Shreddr

Shreddr aims to be a lightweight electronic document management system with minimal external dependencies.

There are many good EDMS out there, like paperless, Mayan-EDMS, and Ambar. If you are searching for a feature complete stable system, I'd suggest giving them a look.

That being said, Shreddr tries to be a solution for simple management of daily household documents, which do not require advanced features like invoice creation, workflows, etc. It also tries to have minimal external dependencies. The only external packages which are currently required are Tesseract, Imagemagick, and Unpaper for OCR-ing documents.

Features

Shreddr currently supports these features:

Automatic (non-destroying) import of documents from a consumption directory
Tagging of documents according to user-specified rules
Basic extraction of meta-data, like dates, language, ...
OCR of documents without text (like scans)

It can be used either in server mode with a simple web-interface or as a CLI.

Current State

Currently, I would consider Shreddr in a sort of alpha phase. I created it in my spare-time to learn rust, and because I wanted a simple-to-use EDMS, which I can easily extend with more features.

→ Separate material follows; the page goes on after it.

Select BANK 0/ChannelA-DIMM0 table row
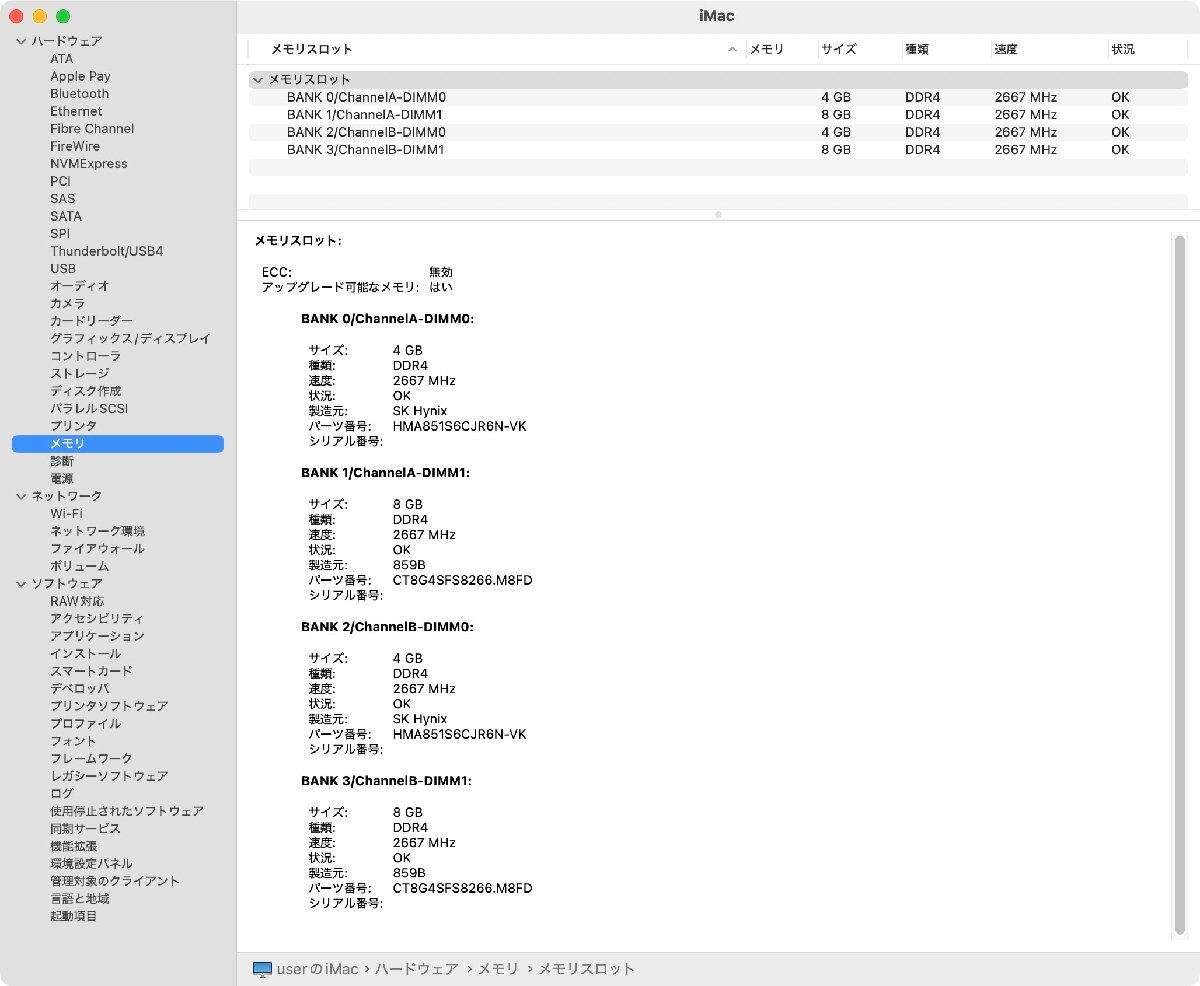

Thus, the code quality and stability of the system is not yet up to production standards. I will continuously improve the system but would not yet recommend it to be used primary EDMS, as the API and storage methods are still in flux and may lead to total data loss.

I encourage anyone anyway, to try out the system and propose features/fixes/... or even field pull requests. I especially would welcome any help with the frontend, as I am in no means a frontend developer and struggle to provide the most basic of interfaces 😅.

While developing I will still prioritize the features that benefit my personal use-cases the most.

Planned features:

The following is a non-exhaustive list (in no particular order) of features I currently prioritize:

General performance improvements for large sets of documents
Improve code quality (documentation, tests, ...)
Optional PostgreSQL backend for storage of metadata and FTS to improve performance
Improved interface
Dashboard with statistics about recently added documents/tags
Validate API input
Standardize REST API
Support file formats other than PDF
Split into multiple crates with optional features

Usage

To be able to run, Shreddr requires two directories. The consumption directory (-c) and the data directory (-d). Shreddr will import all documents put into the first directory and store them, together with indices, config files and logs in the data directory.

OCR

Shreddr uses tesseract to OCR documents, which do not contain any text. It supports multiple languages, which may be configured by the -t flag.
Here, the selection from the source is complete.